Hmm, can't argue with the results but this sort of thing can get you in trouble.   :Big Grin: 


Seriously, that's a nice story on how you and a wee worm snake converted her :Smile: .

----------


## KingCam

> Hmm, can't argue with the results but this sort of thing can get you in trouble.  .
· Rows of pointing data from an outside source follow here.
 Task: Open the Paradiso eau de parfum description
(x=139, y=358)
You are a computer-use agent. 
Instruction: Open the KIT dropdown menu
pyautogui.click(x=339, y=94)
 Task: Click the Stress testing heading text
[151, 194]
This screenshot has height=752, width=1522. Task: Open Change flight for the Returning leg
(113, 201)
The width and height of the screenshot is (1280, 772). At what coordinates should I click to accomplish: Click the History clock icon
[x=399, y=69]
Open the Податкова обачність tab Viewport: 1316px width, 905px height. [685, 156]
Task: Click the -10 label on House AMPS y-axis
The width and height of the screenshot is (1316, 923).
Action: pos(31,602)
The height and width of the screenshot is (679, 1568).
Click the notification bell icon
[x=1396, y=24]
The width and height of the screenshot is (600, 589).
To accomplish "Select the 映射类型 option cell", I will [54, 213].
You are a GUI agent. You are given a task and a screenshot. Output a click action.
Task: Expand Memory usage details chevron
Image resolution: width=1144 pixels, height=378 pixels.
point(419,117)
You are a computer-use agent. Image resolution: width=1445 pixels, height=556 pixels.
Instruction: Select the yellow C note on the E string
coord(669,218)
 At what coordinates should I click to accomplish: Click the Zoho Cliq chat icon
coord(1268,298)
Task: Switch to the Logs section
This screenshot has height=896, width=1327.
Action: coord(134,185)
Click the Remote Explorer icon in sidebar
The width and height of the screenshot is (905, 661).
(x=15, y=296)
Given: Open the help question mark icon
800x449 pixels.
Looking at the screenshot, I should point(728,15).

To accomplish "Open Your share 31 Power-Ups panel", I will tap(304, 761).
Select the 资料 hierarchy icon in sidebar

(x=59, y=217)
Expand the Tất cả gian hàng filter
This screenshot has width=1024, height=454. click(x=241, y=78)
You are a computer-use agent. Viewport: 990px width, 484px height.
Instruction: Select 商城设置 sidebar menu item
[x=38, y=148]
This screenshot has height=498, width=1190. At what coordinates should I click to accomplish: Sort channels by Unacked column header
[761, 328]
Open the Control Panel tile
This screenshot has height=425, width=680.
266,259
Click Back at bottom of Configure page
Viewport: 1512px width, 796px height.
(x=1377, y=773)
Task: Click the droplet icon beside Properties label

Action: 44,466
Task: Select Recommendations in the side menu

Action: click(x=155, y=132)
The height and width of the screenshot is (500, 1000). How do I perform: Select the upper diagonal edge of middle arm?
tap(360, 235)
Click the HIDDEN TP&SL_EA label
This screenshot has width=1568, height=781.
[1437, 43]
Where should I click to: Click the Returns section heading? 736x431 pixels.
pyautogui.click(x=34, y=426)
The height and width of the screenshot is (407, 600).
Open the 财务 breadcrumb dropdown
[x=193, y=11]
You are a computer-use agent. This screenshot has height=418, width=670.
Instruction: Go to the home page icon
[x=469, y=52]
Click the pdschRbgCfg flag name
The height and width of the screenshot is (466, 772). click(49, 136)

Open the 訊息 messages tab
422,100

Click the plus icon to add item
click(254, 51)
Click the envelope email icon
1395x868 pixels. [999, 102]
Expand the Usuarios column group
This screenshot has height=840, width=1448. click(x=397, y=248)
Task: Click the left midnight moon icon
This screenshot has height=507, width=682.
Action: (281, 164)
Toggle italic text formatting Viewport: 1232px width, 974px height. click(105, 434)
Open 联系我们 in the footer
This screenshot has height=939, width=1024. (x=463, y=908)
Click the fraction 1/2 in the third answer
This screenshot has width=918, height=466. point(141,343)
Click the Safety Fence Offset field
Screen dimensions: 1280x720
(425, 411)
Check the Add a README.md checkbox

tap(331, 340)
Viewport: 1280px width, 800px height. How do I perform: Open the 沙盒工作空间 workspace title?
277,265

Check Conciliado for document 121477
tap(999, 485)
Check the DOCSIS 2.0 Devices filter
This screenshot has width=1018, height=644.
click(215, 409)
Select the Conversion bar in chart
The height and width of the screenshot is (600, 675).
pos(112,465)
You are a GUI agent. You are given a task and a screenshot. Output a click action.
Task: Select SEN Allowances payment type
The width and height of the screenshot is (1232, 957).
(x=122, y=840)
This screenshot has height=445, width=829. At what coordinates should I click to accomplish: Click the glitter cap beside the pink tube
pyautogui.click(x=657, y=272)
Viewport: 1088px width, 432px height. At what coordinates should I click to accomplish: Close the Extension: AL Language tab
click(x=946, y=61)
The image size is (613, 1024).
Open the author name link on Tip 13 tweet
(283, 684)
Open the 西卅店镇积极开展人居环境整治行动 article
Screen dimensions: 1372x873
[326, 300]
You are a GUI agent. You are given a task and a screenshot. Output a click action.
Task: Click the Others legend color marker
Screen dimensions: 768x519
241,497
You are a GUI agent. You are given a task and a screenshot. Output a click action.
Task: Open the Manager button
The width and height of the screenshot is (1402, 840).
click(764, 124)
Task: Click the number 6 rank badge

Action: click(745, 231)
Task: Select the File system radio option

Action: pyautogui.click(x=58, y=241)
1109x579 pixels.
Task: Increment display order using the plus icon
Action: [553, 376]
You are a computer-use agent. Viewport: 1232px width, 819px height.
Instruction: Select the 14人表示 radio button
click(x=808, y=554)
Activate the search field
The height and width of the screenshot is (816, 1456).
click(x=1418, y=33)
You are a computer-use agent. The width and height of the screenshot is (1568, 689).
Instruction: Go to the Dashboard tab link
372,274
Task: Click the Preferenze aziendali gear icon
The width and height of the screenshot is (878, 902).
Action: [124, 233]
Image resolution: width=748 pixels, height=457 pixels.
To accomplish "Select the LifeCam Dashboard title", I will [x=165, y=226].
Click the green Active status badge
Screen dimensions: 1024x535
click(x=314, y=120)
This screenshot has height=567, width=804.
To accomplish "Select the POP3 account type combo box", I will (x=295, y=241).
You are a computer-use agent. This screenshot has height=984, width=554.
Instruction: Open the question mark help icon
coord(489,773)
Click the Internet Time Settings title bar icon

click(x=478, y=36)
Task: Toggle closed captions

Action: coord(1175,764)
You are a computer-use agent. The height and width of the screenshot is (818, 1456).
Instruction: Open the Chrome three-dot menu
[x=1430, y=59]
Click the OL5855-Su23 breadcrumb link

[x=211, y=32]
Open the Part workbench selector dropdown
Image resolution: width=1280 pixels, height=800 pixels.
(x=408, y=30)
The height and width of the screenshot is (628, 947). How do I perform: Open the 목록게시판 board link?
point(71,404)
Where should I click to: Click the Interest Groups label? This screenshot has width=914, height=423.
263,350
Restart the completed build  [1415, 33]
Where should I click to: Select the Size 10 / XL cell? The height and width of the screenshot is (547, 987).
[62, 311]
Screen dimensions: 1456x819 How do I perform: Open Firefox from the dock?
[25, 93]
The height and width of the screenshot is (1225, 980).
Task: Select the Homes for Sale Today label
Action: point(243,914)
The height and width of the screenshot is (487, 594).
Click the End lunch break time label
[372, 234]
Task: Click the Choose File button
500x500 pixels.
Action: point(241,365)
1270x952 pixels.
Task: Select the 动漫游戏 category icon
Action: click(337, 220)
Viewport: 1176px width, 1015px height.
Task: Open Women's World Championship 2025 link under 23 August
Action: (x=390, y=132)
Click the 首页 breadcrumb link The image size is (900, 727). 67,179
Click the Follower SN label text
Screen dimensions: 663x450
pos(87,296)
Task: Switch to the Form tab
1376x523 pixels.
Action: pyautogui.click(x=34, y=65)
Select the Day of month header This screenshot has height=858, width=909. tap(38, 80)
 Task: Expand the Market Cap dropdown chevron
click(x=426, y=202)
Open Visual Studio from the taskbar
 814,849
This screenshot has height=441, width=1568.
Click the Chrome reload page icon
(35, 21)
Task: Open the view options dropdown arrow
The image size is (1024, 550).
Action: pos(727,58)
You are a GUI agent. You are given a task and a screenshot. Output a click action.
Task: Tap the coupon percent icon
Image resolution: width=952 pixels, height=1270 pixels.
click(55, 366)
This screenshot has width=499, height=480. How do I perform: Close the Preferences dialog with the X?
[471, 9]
 HA!  I just pictured a caveman clubbing a mate and dragging her by the hair into his den.

----------


## mikesfrogs

She was scared of snakes when we met, but I drug her into the woods anyway...

THATS AWSOME. LOL 

I think i was alittle to harsh on mine telling her to get use to 17ft retics.lol

----------


## KingCam

> She was scared of snakes when we met, but I drug her into the woods anyway...
> 
> THATS AWSOME. LOL 
> 
> I think i was alittle to harsh on mine telling her to get use to 17ft retics.lol


LOL!  Yeah, she would NOT have been okay with those this time last year XD  I still dunno if she would be :P

----------


## mikesfrogs

Ya a few times they got ahold of me.ol

----------


## KingCam

> Ya a few times they got ahold of me.ol


 Wow! No thanks!

----------


## Terry

Great story! I really love those salamanders  :Smile:  Thanks for sharing.

----------